Exercise instructions ->
Go over the entries below line by line, copying each one that contains the word "agent".

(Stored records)
****

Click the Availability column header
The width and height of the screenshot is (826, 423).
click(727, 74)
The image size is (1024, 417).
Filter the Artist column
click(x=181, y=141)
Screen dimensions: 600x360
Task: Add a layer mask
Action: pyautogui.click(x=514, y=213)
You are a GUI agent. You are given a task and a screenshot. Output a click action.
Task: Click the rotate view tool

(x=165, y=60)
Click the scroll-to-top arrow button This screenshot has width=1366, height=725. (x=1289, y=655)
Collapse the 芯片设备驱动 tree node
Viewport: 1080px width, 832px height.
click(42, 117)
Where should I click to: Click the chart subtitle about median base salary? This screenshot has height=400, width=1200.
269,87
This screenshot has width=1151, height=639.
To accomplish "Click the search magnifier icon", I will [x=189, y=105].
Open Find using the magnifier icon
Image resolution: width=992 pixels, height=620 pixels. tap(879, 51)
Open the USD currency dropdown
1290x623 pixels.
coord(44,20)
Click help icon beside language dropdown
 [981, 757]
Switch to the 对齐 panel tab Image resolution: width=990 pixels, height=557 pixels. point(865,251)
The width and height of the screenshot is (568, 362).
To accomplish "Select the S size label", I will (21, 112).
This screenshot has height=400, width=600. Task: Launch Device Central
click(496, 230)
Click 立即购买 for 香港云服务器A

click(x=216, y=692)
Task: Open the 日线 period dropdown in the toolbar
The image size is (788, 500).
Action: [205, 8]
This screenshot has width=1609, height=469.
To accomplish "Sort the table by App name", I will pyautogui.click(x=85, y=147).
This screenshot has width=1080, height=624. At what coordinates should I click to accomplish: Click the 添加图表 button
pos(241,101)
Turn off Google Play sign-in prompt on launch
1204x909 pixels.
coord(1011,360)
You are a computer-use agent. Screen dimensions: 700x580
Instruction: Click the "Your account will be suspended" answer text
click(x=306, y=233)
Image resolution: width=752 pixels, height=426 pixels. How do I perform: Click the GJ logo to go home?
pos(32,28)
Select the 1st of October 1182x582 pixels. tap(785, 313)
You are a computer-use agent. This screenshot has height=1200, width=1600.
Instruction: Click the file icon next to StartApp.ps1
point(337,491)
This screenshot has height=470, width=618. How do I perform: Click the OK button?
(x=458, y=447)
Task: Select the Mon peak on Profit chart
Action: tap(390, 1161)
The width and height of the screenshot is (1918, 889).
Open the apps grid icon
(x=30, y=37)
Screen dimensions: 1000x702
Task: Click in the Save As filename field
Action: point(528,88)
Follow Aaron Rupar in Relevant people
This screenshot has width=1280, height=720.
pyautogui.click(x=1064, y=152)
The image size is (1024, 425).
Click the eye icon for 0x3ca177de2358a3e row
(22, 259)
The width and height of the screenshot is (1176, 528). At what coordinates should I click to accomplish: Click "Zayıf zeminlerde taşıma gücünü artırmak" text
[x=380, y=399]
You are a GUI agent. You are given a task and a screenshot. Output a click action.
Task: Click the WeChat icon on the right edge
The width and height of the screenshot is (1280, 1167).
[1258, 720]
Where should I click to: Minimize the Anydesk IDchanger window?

****

Solution to this exercise ->
You are a GUI agent. You are given a task and a screenshot. Output a click action.
You are a computer-use agent. Screen dimensions: 700x580
You are a computer-use agent. This screenshot has height=1200, width=1600.
You are a GUI agent. You are given a task and a screenshot. Output a click action.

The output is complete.